At a Sarasota City commission meeting this week, two people called for the police department to be defunded.
Their demands came after the Sarasota Herald-Tribune reported that more than 80% of the department's 138 active officers had filed over 1,200 use-of-force reports since January 2018.
Resident Jimi DePriest said tax dollars should not go to an organization that harasses the community’s already marginalized members.
“It sickens me that money which could be used to provide food, education, healthcare, and housing to members of this community in need, all things which would actually alleviate cycles of crime, is going towards weaponry used to murder and maim innocent people,” DePriest said.
“Instead, there have been countless deaths and brutalization at the hands of the police across the country, and Sarasota has not been immune.”
Rachel Griffith, a former resident who now lives in Bradenton, agreed.
“We have none of these things that we know makes our community better,” Griffith said. “Instead, we have cops on every corner, we have cops in our schools, we have cops in the hospitals, we have cops at our gas stations, we have cameras in our neighborhoods - and these are our tax dollars. We're paying a very, very, very heavy price for these things that we did not ask for.”
According to Griffith, the city commission wants the community to believe the police are their friends and allies, but, in reality, they are not.
“We know that the police, they beat and they kill,” Griffith said. “You know, every time that they do, the blood is on the hands of the city commission because they give them money every single time.”
Citing the department's “Officer Peer Group Analysis,” the Herald-Tribune reported that between January 1, 2018 and June 18 of this year, “32 officers had 10-20 incidents, six officers had 20-30, three officers had 40-50 and one officer — Paul Gagnon — racked up 57 uses of force.”

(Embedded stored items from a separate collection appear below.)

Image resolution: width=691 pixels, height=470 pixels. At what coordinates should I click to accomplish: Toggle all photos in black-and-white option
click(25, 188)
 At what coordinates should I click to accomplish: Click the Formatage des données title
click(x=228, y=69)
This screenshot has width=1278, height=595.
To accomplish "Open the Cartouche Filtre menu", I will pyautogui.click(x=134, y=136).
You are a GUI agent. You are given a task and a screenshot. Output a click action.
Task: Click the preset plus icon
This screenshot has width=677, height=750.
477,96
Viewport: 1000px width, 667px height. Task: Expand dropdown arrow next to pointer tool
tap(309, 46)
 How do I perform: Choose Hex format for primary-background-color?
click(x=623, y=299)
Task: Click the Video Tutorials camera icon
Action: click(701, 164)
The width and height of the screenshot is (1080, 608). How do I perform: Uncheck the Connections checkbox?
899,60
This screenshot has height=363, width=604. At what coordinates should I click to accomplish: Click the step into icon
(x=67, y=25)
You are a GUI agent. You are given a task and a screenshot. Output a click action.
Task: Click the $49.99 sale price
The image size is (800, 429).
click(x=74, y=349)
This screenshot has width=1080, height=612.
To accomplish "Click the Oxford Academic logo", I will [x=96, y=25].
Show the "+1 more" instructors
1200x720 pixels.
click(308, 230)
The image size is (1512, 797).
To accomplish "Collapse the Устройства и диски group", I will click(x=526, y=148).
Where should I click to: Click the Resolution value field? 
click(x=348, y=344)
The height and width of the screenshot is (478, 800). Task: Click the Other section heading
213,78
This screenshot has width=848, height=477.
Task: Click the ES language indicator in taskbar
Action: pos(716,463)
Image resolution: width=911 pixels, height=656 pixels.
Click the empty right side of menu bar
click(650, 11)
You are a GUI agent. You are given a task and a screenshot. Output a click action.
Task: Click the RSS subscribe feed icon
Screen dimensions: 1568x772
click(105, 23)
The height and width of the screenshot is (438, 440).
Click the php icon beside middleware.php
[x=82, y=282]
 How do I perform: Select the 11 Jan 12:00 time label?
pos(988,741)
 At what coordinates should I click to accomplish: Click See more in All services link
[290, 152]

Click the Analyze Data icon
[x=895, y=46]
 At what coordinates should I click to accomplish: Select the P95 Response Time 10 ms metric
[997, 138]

But city manager Tom Barwin told commissioners that officers are required to file a report anytime an arrest becomes more physical than handcuffing a compliant person.
“To the officers’ credits, they have written these reports; to the Sarasota Police Department's credit, they're required,” he said. “So the fact that the officers are writing them, and they're available to the public, reflects our transparency.”
Sarasota Police Chief Bernadette DiPino wrote an editorial responding to the report.
“Our policy is much broader than many law enforcement agencies across the country,” DiPino wrote. “I know of one agency that only documents use of force when someone is injured.”
In the Sarasota Police Department, every officer must document the force they use, sometimes causing one incident to have multiple forms attached.
She said reporting even the most minimal use of force ensures accountability.
The Herald-Tribune also reported “11 instances of an officer subduing a subject by placing his knee on their neck.”
DiPino said there were no complaints or reports of injuries in these cases, with the exception of an internal investigation that she initiated to address the arrest of Patrick Carroll.
Sarasota officer Drusso Martinez was seen in a video placing his knee on Carroll’s neck during his arrest on May 18, one week before the death of George Floyd in Minneapolis after the use of the same approach.